### The task
Output exactly the line containing "The height and width of the screenshot is (478, 1304)." and each line after it through the last line of the records, and nothing else.
|---|
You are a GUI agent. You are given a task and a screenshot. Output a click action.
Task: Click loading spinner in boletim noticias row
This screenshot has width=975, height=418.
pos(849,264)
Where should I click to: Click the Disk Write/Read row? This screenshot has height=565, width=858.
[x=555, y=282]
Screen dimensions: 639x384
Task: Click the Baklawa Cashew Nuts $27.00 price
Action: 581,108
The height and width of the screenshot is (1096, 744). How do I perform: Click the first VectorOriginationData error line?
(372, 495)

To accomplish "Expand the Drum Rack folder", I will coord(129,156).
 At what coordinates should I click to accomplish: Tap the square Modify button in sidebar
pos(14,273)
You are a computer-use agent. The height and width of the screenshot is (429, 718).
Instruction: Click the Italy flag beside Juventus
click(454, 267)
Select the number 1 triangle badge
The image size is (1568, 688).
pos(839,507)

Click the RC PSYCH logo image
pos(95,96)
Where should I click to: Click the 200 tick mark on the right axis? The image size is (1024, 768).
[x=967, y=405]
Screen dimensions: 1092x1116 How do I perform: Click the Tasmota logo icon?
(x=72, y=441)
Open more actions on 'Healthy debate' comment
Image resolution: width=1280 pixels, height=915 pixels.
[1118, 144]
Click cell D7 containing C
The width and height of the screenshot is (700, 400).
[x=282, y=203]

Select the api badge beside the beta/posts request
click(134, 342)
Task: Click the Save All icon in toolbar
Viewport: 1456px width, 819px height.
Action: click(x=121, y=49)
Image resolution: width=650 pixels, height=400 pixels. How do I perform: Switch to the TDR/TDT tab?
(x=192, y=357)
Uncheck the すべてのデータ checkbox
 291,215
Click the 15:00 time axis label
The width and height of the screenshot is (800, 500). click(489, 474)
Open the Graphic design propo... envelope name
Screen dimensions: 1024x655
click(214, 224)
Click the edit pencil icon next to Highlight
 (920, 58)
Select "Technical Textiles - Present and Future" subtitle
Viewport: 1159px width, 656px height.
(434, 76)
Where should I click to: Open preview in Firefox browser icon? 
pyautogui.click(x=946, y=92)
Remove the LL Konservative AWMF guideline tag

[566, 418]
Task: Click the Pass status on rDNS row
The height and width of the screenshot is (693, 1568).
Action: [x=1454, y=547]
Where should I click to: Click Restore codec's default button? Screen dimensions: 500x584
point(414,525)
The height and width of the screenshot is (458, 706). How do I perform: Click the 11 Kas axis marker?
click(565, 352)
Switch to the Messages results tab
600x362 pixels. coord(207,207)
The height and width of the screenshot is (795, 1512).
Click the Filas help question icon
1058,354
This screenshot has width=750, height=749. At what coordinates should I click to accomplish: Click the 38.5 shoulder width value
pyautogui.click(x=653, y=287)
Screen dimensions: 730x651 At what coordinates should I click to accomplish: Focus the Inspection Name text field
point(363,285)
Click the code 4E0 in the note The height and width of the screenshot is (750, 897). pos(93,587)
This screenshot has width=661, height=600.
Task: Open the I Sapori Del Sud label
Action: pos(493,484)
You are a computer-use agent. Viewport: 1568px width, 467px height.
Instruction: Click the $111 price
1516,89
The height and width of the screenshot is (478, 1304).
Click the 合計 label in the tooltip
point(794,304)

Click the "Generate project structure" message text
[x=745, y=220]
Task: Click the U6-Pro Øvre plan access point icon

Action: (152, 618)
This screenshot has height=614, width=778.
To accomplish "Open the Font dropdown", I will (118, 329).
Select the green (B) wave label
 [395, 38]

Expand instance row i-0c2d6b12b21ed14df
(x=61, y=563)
|---|
### Written response
The height and width of the screenshot is (478, 1304).
Click the 合計 label in the tooltip
point(794,304)

Click the "Generate project structure" message text
[x=745, y=220]
Task: Click the U6-Pro Øvre plan access point icon

Action: (152, 618)
This screenshot has height=614, width=778.
To accomplish "Open the Font dropdown", I will (118, 329).
Select the green (B) wave label
 [395, 38]

Expand instance row i-0c2d6b12b21ed14df
(x=61, y=563)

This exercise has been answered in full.